- No regular means of Mayoral & administration accountability to the public, the media (our proxies in the halls of power) or even to council itself. Ford never has to address questions from anyone if he doesn't want to. City Council needs something like "Question Period" where "opposition" Councillors would at least have some chance to put questions to the Mayor and his team. This is a huge part of how Ford is able to just create his own reality, because he almost never has to face it colliding with the actual one (when it does, it is a sight to behold).
- Weak election regulations, particularly on campaigning outside the defined election period. This year's Ford Fests are nothing but campaign rallies. Ford and his brother campaign weekly on a radio show they host and use to smear & attack opponents and "address" media questions as they see fit, but without any opportunity for rebuttal or follow up. They take callers (screened in some way) but have full control rather than a nominally impartial host. He uses official city numbers as the caller ID for political robocalls. He threw himself into campaigning "for" Doug Holyday in a provincial by-election. Sure, Ford spends his own money for all these very campaign like things, but that he's a wealthy man with money to burn on such events is all the more reason to strengthen these rules.

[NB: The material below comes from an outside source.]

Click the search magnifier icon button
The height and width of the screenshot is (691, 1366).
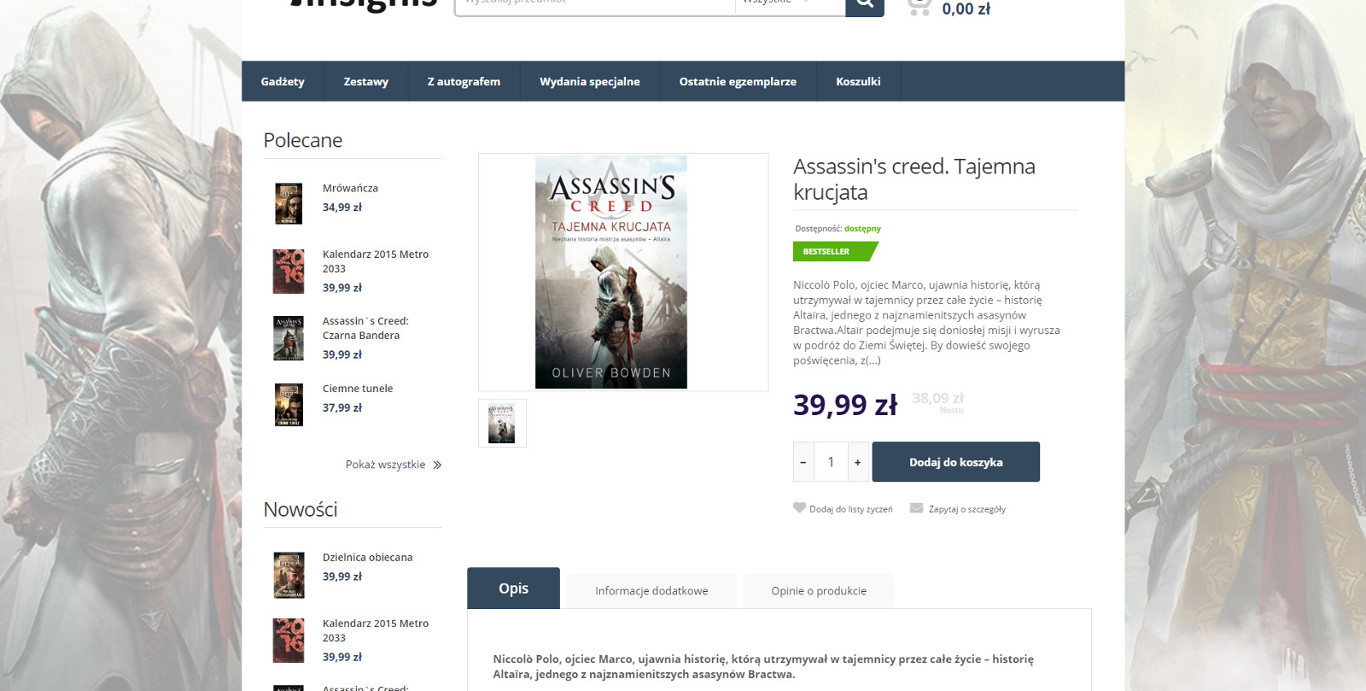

- No means to remove him short of outright criminal conviction. Impeachment rules are dangerous and must strike a delicate balance lest they be abused for partisan or ideological persecution, but Ford's disreputable actions make regular business in Council wellnigh impossible. Impeachment is always a political question, but some form of outlet and possibility of it would do something to keep a future Mayor of his inclinations in some kind of check. At the Provincial and Federal level, the government leaders can always be removed by their own party caucuses or by losing a confidence vote in the legislature. Ford faces neither.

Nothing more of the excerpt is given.